Given instruction:
Copy out the data exactly, starting with its first line and going on through the line that contains "ZLP-Online.de (668, 884)". Include that line.

Target pointing data:
-------
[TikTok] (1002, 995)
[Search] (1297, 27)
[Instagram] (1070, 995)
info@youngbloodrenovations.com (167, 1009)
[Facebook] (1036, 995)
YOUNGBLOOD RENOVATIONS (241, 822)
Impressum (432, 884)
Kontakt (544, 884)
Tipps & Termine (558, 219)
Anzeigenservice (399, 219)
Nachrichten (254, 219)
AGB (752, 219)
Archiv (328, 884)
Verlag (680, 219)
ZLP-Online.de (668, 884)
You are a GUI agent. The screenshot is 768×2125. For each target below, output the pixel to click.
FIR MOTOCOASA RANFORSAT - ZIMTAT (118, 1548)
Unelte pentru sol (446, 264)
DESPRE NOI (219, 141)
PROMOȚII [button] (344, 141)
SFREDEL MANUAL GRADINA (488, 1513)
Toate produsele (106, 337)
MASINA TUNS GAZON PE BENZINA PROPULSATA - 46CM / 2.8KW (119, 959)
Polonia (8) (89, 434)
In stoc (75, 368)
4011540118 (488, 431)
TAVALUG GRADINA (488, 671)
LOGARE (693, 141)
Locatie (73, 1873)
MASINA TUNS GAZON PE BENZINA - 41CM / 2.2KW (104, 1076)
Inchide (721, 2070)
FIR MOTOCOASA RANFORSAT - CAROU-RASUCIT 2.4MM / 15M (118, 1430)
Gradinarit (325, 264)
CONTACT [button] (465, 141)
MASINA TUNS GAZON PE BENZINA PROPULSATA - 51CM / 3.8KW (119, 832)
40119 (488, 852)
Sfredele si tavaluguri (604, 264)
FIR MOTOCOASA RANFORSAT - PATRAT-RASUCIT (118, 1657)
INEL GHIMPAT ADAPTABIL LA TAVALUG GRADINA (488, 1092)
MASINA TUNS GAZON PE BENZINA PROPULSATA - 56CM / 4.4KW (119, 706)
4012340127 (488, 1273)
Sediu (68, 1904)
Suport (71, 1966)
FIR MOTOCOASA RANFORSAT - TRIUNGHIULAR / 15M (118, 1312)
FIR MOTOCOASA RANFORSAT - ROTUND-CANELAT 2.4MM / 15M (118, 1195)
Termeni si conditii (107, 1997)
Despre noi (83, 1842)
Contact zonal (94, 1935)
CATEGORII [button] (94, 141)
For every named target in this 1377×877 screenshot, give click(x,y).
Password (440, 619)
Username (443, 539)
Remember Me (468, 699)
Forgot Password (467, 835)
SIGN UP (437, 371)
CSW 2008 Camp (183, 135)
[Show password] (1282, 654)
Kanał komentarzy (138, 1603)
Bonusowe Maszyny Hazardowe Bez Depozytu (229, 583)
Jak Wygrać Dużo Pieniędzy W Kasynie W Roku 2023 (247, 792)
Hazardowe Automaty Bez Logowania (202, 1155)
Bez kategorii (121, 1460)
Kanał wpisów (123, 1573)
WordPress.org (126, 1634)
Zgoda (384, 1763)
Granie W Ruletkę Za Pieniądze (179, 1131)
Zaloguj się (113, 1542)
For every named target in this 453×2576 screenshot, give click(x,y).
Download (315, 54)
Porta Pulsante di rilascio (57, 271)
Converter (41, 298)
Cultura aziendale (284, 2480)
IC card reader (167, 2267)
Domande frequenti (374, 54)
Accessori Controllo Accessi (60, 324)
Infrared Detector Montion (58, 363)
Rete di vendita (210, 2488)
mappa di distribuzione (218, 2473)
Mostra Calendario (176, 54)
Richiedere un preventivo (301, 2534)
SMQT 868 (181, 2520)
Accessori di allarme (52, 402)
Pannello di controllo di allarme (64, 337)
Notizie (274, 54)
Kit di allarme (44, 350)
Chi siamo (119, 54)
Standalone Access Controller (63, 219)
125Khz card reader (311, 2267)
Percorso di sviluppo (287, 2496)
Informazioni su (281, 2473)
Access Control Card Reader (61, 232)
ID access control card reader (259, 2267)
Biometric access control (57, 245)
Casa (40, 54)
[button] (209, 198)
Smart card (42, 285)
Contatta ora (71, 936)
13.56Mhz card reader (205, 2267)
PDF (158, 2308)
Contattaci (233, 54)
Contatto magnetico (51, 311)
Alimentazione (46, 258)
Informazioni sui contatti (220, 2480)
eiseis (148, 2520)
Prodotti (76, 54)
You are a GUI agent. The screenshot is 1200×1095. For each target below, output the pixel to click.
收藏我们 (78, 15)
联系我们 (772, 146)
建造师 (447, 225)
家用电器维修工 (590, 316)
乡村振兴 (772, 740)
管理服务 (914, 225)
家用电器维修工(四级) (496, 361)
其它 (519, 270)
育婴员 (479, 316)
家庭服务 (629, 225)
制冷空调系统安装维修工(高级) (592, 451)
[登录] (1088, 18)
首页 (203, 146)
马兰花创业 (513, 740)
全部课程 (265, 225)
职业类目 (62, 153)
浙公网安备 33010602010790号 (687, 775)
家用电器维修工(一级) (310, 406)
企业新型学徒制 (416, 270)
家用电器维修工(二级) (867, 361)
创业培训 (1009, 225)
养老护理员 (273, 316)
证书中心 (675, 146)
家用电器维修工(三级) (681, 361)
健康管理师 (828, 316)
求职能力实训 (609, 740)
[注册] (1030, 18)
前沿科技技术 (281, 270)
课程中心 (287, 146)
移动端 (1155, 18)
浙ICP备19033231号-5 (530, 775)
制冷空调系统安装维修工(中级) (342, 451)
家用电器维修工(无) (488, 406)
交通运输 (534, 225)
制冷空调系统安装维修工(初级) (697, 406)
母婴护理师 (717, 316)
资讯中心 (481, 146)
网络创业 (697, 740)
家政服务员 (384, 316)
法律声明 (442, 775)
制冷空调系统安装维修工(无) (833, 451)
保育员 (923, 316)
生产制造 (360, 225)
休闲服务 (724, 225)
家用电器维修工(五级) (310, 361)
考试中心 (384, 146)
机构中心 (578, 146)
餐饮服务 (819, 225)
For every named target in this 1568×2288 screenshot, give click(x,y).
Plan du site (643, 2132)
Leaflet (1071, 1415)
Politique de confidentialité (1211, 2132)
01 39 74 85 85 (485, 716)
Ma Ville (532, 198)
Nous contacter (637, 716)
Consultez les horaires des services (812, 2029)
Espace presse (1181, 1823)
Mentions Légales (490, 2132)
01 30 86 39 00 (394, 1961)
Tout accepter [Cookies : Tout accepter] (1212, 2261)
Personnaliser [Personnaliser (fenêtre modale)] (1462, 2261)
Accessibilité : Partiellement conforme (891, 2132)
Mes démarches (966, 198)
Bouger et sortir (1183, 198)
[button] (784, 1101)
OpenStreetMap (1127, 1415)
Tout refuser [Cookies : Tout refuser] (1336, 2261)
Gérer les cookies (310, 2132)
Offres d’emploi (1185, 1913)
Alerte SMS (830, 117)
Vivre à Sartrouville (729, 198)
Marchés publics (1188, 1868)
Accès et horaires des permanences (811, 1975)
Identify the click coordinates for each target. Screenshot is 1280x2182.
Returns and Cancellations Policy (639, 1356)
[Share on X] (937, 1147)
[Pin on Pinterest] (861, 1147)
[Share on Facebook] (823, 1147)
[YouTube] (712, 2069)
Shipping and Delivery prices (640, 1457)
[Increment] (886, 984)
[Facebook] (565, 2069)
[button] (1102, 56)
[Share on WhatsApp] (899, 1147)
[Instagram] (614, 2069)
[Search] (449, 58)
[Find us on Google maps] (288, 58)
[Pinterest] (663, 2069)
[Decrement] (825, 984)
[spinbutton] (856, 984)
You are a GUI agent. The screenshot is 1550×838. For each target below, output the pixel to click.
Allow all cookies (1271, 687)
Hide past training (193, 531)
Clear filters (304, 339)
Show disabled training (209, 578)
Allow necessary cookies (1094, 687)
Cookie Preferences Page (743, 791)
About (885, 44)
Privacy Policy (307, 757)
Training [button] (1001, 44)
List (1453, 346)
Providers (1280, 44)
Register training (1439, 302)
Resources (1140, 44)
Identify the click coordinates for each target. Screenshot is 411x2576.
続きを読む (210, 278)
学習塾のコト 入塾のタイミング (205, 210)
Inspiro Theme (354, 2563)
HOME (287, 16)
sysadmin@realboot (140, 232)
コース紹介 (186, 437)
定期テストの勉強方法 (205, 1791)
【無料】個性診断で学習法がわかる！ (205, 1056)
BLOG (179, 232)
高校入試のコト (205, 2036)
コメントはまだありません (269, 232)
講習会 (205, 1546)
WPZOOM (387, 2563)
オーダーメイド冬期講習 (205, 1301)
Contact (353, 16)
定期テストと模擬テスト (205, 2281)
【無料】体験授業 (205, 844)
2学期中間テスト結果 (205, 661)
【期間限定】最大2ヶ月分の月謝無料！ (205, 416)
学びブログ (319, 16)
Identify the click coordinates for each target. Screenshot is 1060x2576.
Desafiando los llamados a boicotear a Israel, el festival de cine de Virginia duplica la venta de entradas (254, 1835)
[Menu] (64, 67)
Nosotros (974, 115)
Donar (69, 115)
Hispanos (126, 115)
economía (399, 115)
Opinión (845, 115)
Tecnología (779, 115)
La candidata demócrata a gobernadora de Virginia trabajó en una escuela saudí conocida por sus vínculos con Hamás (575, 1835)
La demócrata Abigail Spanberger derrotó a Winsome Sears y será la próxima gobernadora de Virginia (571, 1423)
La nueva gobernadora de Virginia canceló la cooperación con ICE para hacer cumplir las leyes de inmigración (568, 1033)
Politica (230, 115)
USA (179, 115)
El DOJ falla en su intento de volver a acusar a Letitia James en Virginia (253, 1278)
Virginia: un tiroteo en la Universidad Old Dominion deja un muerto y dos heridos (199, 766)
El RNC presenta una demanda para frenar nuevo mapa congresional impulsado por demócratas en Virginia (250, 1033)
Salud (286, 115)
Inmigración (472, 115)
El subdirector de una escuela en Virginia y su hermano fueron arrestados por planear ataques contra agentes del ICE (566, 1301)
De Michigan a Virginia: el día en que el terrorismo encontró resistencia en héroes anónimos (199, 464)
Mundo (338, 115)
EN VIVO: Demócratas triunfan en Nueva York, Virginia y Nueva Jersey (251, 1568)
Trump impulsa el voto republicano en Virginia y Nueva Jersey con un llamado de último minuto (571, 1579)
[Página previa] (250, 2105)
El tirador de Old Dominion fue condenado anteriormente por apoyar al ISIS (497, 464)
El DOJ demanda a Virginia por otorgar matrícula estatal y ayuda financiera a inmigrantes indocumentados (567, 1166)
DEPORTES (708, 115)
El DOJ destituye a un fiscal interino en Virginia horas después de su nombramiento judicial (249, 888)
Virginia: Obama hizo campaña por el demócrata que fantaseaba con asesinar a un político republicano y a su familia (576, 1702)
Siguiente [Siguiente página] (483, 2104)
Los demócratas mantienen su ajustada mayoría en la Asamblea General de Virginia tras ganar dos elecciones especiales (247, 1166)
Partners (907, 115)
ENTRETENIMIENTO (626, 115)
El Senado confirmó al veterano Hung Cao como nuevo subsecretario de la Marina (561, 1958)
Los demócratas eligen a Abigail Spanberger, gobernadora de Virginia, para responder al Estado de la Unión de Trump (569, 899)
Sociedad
-------
The reply:
[TikTok] (1002, 995)
[Search] (1297, 27)
[Instagram] (1070, 995)
info@youngbloodrenovations.com (167, 1009)
[Facebook] (1036, 995)
YOUNGBLOOD RENOVATIONS (241, 822)
Impressum (432, 884)
Kontakt (544, 884)
Tipps & Termine (558, 219)
Anzeigenservice (399, 219)
Nachrichten (254, 219)
AGB (752, 219)
Archiv (328, 884)
Verlag (680, 219)
ZLP-Online.de (668, 884)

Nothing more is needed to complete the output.